Science does not produce wisdom. While the insights of science can help us change our world, only human thought and concern can enlighten us about the path we should follow in life. As a complement to science, therefore, we must also cultivate a ‘science of the mind,’ or what we call spirituality. This spirituality is not a luxury but a necessity… Science can operate without spirituality. Spirituality can exist without science. But man, to be complete, needs both.”

Based upon an ever-growing body of scientific research examining the benefits of meditation, in addition to the wisdom-filled teachings of history’s greatest spiritual teachers, it’s clear to see why from both a scientific and metaphysical point-of-view it can be such a life-affirming endeavor to undertake spiritual practices. As Matthieu Ricard has discovered from practicing meditation for upwards of 50 years, utilizing loving-kindness, open-monitoring and analytical techniques, there’s a plethora of ways we can positively transform our lives and the lives of those around us. Ricard proclaims:

The ultimate reason for meditating is to transform ourselves in order to be better able to transform the world or, to put it another way, to transform ourselves so we can become better human beings in order to serve others in a wiser and more efficient way. It gives your life the noblest possible meaning.”

Following the Path of Altruism:

Although western intellectuals have long postulated that human nature is inherently selfish, influential spiritual teachers such as Matthieu Ricard argue that this assertion couldn’t be further from the truth. Like most Buddhists, Ricard believes that all people are fundamentally good-natured, compassionate beings, and it’s due to an untamed mind and cultural conditioning that compels otherwise decent people to behave egotistically. Unfortunately, because all too many individuals remain ignorant of the fact that acting from a place of self-centeredness actually cuts them off from the moral-boosting effects of human connection, they unknowingly trap themselves in a place of unhappy isolation. Ricard explains:

Some people might think that the smartest way to guarantee their own well-being is to isolate themselves from others and to work hard at their own happiness, without consideration for what other people are experiencing. They probably assume that if everybody did that, we’d all be happy. But the result would be exactly the opposite: instead of being happy, they would be torn between hope and fear, make their own lives miserable, and ruin the lives of the people around them too.”

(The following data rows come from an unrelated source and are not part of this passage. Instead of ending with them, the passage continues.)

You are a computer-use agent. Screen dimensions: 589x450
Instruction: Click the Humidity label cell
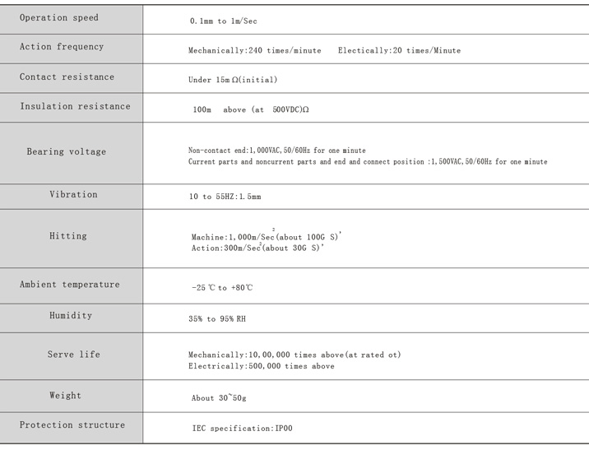tap(71, 315)
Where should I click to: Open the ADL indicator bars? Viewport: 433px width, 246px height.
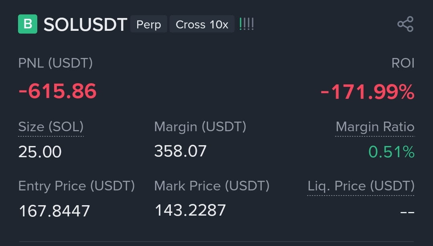pyautogui.click(x=246, y=24)
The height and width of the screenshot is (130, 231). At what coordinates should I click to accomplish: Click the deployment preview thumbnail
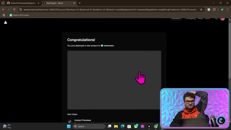click(x=114, y=80)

While most people in the western world naively assume that acting in a kind, caring and selfless manner takes something away from their own happiness, the truth is that the doers of benevolent behaviors receive as much from their deeds as the recipients. It’s for this reason that the cultivation of altruistic qualities, such as loving-kindness, compassion, and mudita, have forever been found at the heart of Buddhist theology. In his most recent Ted Talk, which was given in 2014, Matthieu Ricard encourages us to let altruism be our guide:

Inspirational Matthieu Ricard Quotes:

We are very much like birds that have lived too long in a cage to which we return even when we get the chance to fly away. We have grown so accustomed to our faults that we can barely imagine what life would be like without them. The prospect of change makes us dizzy.”

The now that passes produces time, the now that remains produces eternity.”

To imagine happiness as the achievement of all our wishes and passions is to confuse the legitimate aspiration to inner fulfillment with a utopia that inevitably leads to frustration.”